Recently I’ve been researching a bit into requirements and usecases for a new canvas for Gnome/Gtk+. One of the important features of a canvas is the ability to embedd normal Gtk+ widgets into the canvas and have them integrate nicely. This means the embedded widgets should properly stack with other canvas items, and (less importantly) they should support arbitrary transformations.
The problem with this is that widgets in Gtk+ use child X windows, for clipping/scrolling and to get events. These windows are managed by X and won’t correctly mix with the drawing of the other items in the canvas. This can be seen in the widget item in gnome-canvas, which just doesn’t work very well.
An obvious solution to this is to render the whole widget to an offscreen pixmap and then just copy that translated to the canvas when rendering the canvas item. However, currently there isn’t a way to render Gtk+ widgets to a pixmap. There are some hacks you can use, but they don’t work at all for widgets that have child windows.
This week I’ve been working on a change to Gdk that will allow it to take any GdkWindow and make it (and its children) into an offscreen pixmap, much like the Composite Extension but client-side. Once we have this you can do all sorts of effects with widgets, just like Composite allows effects on a larger scale.
Yesterday I managed to get it to render an actual widget tree for the first time, so I hacked up a simple demo to show off the sort of things you can do with this:
When seen live the water effect actually moves, as can be seen here.
This work is not nearly finished, I haven’t even started to think about how do handle input events, but it does look promising.
Now, that’s cool. If I remember correctly, the lack of a to-bitmap-renderer for GTK+ Widgets is the one thing that hinders Gecko from using native GTK+ widgets for HTML forms.
Yes, mozilla will clearly be interested in this feature.

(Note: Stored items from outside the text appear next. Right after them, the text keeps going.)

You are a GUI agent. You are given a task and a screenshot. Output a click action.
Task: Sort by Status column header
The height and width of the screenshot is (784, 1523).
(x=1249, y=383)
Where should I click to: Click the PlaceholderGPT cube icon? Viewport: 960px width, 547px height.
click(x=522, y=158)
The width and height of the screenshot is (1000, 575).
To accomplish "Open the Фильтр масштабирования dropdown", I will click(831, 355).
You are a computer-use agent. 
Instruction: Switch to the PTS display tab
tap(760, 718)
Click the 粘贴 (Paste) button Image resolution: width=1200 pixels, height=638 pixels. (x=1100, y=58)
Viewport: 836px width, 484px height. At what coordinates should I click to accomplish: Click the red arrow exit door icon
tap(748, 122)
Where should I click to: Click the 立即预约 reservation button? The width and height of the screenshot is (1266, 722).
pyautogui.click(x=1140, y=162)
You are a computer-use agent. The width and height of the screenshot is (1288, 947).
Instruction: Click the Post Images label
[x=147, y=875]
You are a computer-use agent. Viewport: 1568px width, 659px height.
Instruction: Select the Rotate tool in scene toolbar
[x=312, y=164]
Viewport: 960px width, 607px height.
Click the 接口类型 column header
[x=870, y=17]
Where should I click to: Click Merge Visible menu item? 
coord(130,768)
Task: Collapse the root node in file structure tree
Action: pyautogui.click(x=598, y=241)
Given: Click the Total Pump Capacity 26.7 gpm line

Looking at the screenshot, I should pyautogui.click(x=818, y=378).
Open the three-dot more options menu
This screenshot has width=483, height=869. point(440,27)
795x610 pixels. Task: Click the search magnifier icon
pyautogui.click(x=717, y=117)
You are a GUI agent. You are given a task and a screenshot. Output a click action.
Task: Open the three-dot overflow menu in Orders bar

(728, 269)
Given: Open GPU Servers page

Really nice stuff 🙂 This allows nice transition effects to UI elements … I’ll be waiting for this!
Yeah, we’d love this for Mozilla!!!
One thing I have to ask: what happens if you render into an RGBA surface? We need to get back proper alpha values (e.g. 255 if the widget painted an opaque pixel, 0 if it didn’t paint the pixel, something in between if it painted something translucent). Currently we have some terrible hacks to get this.